I think there's a downside to using the cab seats as loungers, in that eventually, sooner rather than later the squabs flatten out and the driving comfort goes.

My own selfbuilt fairly large van I planned as 2 berth, but adaptable for other uses eg occasional m/bike transport, removals, and as such isn't perfect for any particular useage. It's all down to what you reckon is the best comprimise.


----------



## caspar (Jun 13, 2012)

I now have a converted minibus. The seating looks great, but when you sit on it, your upper back hits the window and head hits other internal bodywork. It is really uncomfortable. 

I intend ripping out what is there and redesigning it as I want to move the kitchen anyway, but I am unsure how to overcome this pretty fundamental problem. 

Any ideas?


----------



## BrianG (Jun 13, 2012)

Our motorhome is a Mobilvetta Orsa Minori, 7.2 metres and was designed as a 2 berth with overcab double bed, which is a bit low in headroom.
As regards lounge area and all day comfort I honestly cannot fault it. So spacious for two people we never have any problems. We can happily live in it for weeks.
Due to advanced years I have had to modify the bed arrangements because my wife can no longer clamber up to the double bed. Solution was to make an infill to one lounge settee which sits nicely on the collapsed dining table. The overcab bed is now mine and the dog's. Every evening around 9 o'clock she starts crying until we lower the bed and chuck her in. I don't mind in the winter, she's a great hot water bottle!
The one problem I do have at the moment is that one settee, everybody's favourite seat, could do with a bit of "pumping up",   Any Ideas?
                                                       I LOVE MY VAN!!!!!  But can't afford to re-upholster completely.


----------



## Deleted member 2636 (Jun 14, 2012)

The van is a 7m Laika on the Fiat 2.8JTD with a fixed bed in the back. The van seating also converts into another bed and it's this one that is the most uncomfortable

I've always built my own vans and had gone up to Simpsons of Great Yarmouth to get some ideas for the new build. I saw the Laika and it had everything that I wanted in a Motorhome except a 12vDC compressor fridge/freezer and bought it on the spot. The build quality of the Laika was much ahead of any of the other vans we looked at and Simpsons do have a good selection to look at. 

I wish that I'd followed my original plan and bought a MAN 7.5T with a box on it which is what I was going to do. Then I would have had a decent size shower/WC, a decent size bed and I'd have fitted 2 recliner chairs like the ones that I have at home.


----------



## Bushtrekker (Jun 14, 2012)

*I've just spent a week in mine and I have to agree.*

The previous owners had spend quite a lot of money having it re-upholstered, but using foam which was too thick. This means that when sitting down you are forced into an unnatural position and can't relax. I've got one bench seat and the table on the other side is in the 'Pullman' configuration, so it's like sitting in train. Drop the table and pull out the sliders and the whole seating area becomes a giant bed about 8 feet by 6 feet, but not the most practical arrangement if you have guests round.  As someone else said, the drivers seats are the most comfortable, but don't rotate, so if I'm reading or using the laptop I tend to catch the horn button and wake everyone up.

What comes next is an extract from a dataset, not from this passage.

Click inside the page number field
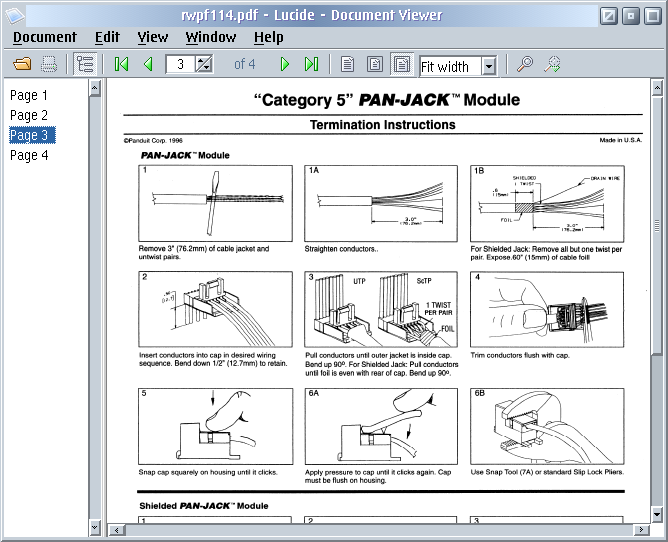The height and width of the screenshot is (542, 668). (181, 65)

It doesn't help having a full sized double bed dropping down from the ceiling and making the sitting area totally unuseable when someone is in it.  I don't think there is such a thing as the perfect off the peg motorhome and if I ever win the lottery I'll start from scratch.


----------



## Somelier (Jun 14, 2012)

Our Pinnacle FB is ideal for 2 people - a fixed bed long enough for me to stretch out full length, 2 comfortable seats (the driver & passenger seats that swivel), but an extra 2 seats on the other side of the table for when we have 2 guests visiting for drinks and food. Plenty of storage space under the bed, as well as the fresh water tank - which prevents freezing. Our first mh had the tank under the vehicle, so it always froze in the winter months.


----------